We firmly believe a shot in the boiler room is almost always best.
If I had a dollar for every time I have heard a hunter bragging about a shot he or she made on a deer, I would not need to write for a living. You likely have similar experiences with your buddies talking endlessly about how they threaded the needle on a quartering away shot on that big buck through a bunch of brush. Or how many deer they have dropped in their tracks using a high shoulder shot or neck shot. It seems like every time I watch a hunting video, especially one involving bowhunting, the hunter in the video is going for the heart shot. I suspect it is to get that high kick many deer do on video when an arrow hits that area. It probably helps sell more DVDs and archery gear when you can put that in the trailer.
Nothing drives a debate at deer hunting camp quite like a discussion on shot placement. Every hunter has their own preferred shot for mule and whitetail deer. Most of us base our decision on past experiences with wounded deer and our skill level.

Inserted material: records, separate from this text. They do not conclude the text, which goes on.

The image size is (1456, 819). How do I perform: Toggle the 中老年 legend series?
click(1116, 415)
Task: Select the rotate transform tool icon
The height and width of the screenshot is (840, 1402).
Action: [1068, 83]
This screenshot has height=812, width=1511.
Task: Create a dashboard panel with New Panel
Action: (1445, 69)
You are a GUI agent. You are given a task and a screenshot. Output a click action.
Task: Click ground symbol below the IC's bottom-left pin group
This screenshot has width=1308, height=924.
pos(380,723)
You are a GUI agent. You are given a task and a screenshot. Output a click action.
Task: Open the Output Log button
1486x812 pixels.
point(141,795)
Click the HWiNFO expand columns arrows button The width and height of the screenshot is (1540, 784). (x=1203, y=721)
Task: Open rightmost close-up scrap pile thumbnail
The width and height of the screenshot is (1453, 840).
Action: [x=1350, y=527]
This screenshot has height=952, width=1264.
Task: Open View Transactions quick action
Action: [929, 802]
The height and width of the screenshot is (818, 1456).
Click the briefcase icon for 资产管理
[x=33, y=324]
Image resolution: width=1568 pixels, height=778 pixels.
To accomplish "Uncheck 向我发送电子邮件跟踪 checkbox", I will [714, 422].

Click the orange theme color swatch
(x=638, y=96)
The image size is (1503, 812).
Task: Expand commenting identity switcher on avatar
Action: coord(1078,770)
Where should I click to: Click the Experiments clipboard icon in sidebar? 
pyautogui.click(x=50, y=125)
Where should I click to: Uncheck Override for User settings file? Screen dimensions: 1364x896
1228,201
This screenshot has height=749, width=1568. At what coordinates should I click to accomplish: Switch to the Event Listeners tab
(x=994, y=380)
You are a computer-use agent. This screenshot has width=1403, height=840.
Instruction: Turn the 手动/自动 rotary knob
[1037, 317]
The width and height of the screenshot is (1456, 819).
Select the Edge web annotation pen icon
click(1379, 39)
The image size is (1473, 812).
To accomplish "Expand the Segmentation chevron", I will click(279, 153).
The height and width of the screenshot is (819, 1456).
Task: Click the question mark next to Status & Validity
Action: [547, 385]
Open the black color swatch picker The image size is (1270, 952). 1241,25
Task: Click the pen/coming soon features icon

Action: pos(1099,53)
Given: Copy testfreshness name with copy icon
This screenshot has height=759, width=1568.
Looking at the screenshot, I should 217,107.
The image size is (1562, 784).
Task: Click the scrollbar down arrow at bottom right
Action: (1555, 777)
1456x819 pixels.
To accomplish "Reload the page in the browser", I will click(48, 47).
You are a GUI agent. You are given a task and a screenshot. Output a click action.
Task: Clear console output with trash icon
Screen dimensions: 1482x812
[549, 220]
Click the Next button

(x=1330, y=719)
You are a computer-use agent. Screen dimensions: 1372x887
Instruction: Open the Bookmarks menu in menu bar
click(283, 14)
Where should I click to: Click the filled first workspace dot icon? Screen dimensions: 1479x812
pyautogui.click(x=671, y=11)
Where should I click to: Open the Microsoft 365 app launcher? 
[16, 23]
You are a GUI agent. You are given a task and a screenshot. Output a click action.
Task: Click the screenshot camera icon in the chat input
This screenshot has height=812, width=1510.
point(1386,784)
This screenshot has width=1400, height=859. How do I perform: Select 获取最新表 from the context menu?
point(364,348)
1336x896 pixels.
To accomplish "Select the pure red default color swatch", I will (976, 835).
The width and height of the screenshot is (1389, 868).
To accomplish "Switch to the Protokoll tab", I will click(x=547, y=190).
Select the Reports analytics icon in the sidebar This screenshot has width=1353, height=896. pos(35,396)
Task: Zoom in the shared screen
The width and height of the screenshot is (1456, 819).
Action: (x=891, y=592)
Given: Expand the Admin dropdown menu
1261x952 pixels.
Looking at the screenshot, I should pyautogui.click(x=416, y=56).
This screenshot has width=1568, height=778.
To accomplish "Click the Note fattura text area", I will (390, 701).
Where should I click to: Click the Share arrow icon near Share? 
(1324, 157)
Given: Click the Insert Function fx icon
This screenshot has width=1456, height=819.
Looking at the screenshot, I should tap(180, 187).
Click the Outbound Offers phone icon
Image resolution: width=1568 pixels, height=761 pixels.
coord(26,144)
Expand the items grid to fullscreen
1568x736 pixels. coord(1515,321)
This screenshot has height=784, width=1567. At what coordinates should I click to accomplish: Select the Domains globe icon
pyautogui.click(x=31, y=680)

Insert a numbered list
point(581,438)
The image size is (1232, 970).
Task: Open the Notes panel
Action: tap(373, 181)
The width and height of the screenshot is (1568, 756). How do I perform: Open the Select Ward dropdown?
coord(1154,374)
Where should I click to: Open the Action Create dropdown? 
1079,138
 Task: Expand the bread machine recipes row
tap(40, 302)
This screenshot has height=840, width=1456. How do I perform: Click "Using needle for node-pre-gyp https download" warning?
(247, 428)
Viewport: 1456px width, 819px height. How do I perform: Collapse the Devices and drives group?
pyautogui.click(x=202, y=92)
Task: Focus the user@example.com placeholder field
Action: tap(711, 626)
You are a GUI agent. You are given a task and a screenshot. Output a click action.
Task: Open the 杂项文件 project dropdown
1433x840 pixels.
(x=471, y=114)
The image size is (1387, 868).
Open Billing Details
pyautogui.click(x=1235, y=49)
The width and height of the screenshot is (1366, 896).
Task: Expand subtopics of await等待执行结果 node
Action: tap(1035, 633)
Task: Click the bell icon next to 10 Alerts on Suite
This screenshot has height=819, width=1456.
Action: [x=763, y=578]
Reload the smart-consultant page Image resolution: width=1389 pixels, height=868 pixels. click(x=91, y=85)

My favorite vital area to aim on a deer is the lungs and today I’m going to explain why the pros of trying for a lung hit far outweigh the cons no matter your experience level in deer hunting.
The pros of a lung shot.
Just so we are clear, I am not saying the heart or high shoulder are not good shots. Most of those can result in one-shot kills and deer run very little after nailing one. However, I consider myself a decent shot at best. I’m not terrible, but I’m not likely to be winning any shooting competitions anytime soon either. And if we are being realistic here, most deer hunters probably have shooting skills that closely match my own, no matter if it is a rifle, shotgun, compound, or crossbow in hand. I do not have the time to practice every single day of the year and it is unlikely most average hunters do either. Most of us are not going to shoot like an Olympian and that is fine. You should feel no shame in taking the high percentage shot in that case. And the lungs provide your best odds because these organs take up so much of the body cavity. By placing those crosshairs just behind the should blade I can feel confident I’m going to hit vital organs, rupture some blood vessels, and get some serious blood loss going from the chest cavity. The neck is such a small target area that I have never been comfortable with aiming there.
On a broadside shot, even if my shot is low and back slightly, the odds of a double lung shot are still high. Even if it is back from that, you are likely to get a liver shot which should still be fatal. That margin of error is what gives me confidence every time I line up a shot on a deer. I know a lot of bowhunters swear by the heart shot. Plenty of others aim nowhere else but the high shoulder with a gun. Usually because they do not like tracking a deer. However, as we all know, in hunting sometimes things do not go as planned. And while the scenarios I am about to describe could happen on any shot, the problems seem to double or triple when going for a more precision shot. All it takes is one unseen branch to change the shot angle of an arrow aimed at the heart directly into the dirt grazing the deer’s brisket. Nothing is quite as frustrating than checking your arrow and finding a pile of hairs. The flip side is a deer that jumps the string causing your shot. The flip side of that scenario is a deer that jumps the string, driving your broadhead into either a front leg or the shoulder blade, causing little to no penetration.
Another pro is the blood trails. My first lung shot deer was a young 7-pointer that left behind a trail that looked like someone had run through the woods with a bucket of red paint. We probably could have followed that trail in the dark via moonlight. A few years ago, I shot a nice buck with my shotgun where the slug clipped the backs of both lungs. Even though the shot was a little further back than I wanted, the trail was extremely heavy, especially when compared when I have shot deer in the shoulder or gut shot deer I have helped track. There is simply no comparison when it comes to shots that are easy to track.
That blood loss is a positive for another reason, humane kills. Most deer hit in the lungs never know what hit them. It knocks the wind out of them and the blood loss is so quick, they do not really have a chance to feel any pain. That has always been an important factor in my decision to take lung shots. The loss of meat is usually minimal too when compared to a deer hit in the shoulder.
Cons of the lung shot.
I will admit, there are some things about lung shots that are not ideal. There is always the chance a shot could strike a rib and deflect, especially with an arrow. Maybe a mechanical broadhead does not deploy correctly. Maybe you are just at a weird angle in the treestand. Sometimes things happen. The video above of Michael Waddell watching his arrow bounce off a giant buck is a good example. It looks like he drilled that buck in the boiler room only to realize his arrow got zero penetration.
Probably the biggest con of a lung shot is you have no idea how far the deer will run after being hit there. I have had a big mature buck go 30 yards and plop over. I have also had a big buck run 150 yards into the nastiest, thickest brush possible before finally expiring. There seems to be no rhyme or reason to it. Every deer is going to react differently to being hit in this area. I will fully admit that the blood trailing is the most frustrating part of hitting a deer there.
Even though the deer may run, you will not likely need a second shot on a deer hit in the lungs. The pros of the lung shot far outweigh the cons for us in almost every aspect. It may not be the fanciest shot to take on a deer, but it puts venison in the freezer. And at the end of the day, that is what matters most to us.